The convicted murderer who grabbed a narwhal tusk to help foil a terror attack on London Bridge last November will see his sentence cut following an intervention by the Queen.
Steven Gallant, 42, was on day release at an event for reformed prisoners in Fishmonger’s Hall when Usman Khan began a rampage, that left two people dead.
Jack Merrit, 25, and 23-year-old Saskia Jones – both instructors in the Learning Together scheme to help prisoners access education – were killed, while several others were wounded.
It was Gallant’s first time out on day leave after being jailed for life with a minimum term of 17 years in 2005 for the murder of a firefighter in Hull.
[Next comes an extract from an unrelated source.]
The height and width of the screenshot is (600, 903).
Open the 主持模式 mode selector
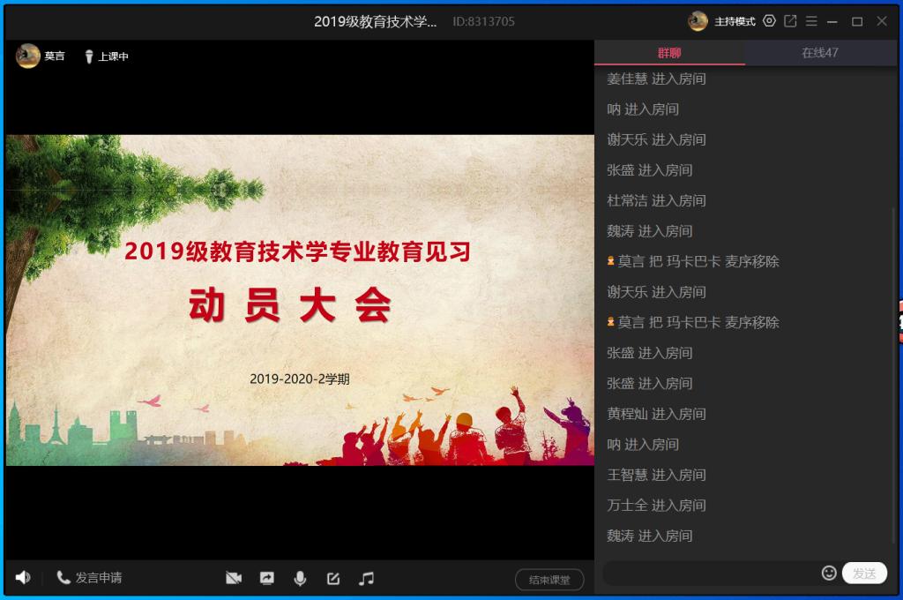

He helped restrain Khan, who was wearing a fake suicide vest and armed with two knives, before the terrorist was shot dead by police.
The Ministry of Justice revealed on Saturday that the Queen had employed the little used “Royal Prerogative of Mercy” to bring Gallant’s case before the parole board 10 months early.
The final decision ultimately rests with the parole board, but it is highly unlikely Gallant will be denied his freedom.
It is understood he has been a model prisoner who has expressed remorse for his crimes and has not faced any punishment or loss of privileges for the past 10 years.
Gallant was one of two men convicted of the murder of Barrie Jackson, 33, who was beaten to death outside a pub in Hull.
Jackson’s student son Jack, 21, told the UK’s Daily Mirror: “In my mind, Gallant has nearly done his time and if someone has undergone rehabilitation and change, which it seems he has, then it’s fair enough.”